Some people might wish to argue about whether that is true or not, but no rational argument can be made on either side of this issue, because the words used are completely undefined. Nor is Hillary Clinton the only one who talks this way.
It is one of the many signs of the mindlessness of our times that all sorts of people declare that “the rich” are not paying their “fair share” in taxes, without telling us concretely what they mean by either “the rich” or “fair share.” Whether in politics or in the media, words are increasingly used not to convey facts or even allegations of facts, but simply to arouse emotions.
Undefined words are a big handicap in logic, but they are a big plus in politics, where the goal is not clarity but victory — and the votes of gullible people count just as much as the votes of people who have common sense.
What a “fair share” of taxes means in practice is simply “more.” No matter how high the tax rate is on people with a given income, you can always raise the tax rate further by saying they still are not paying their “fair share.”

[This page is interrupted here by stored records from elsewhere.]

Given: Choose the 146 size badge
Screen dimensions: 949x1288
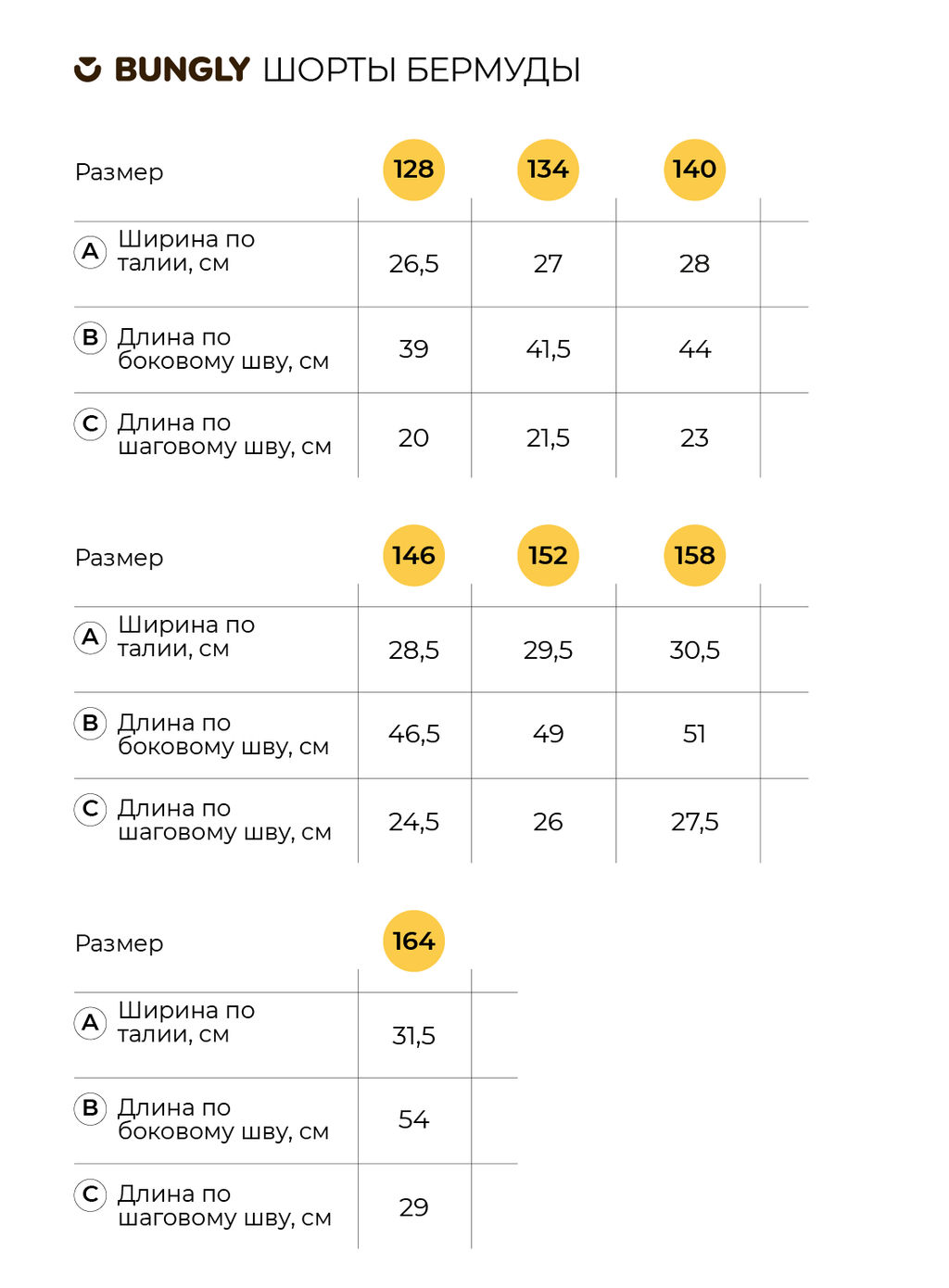Looking at the screenshot, I should point(413,556).
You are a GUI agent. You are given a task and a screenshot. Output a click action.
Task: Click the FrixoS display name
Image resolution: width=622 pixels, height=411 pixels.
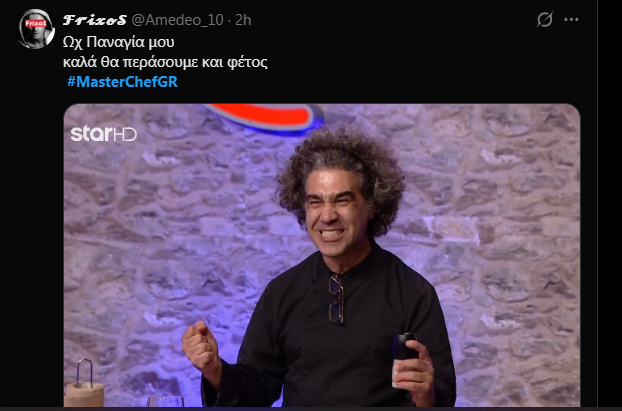(x=95, y=20)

Advocates of higher tax rates can get very specific when they want to. A recent article in The New York Times says that raising the tax rate on the top 1 percent of income earners to 40 percent would generate “about $157 billion” a year in additional tax revenue for the government.
This ignores mountains of evidence, going back for generations, showing that raising tax rates does not automatically mean raising tax revenues — and often actually has led to falling tax revenues. A fantasy expressed in numbers is still a fantasy.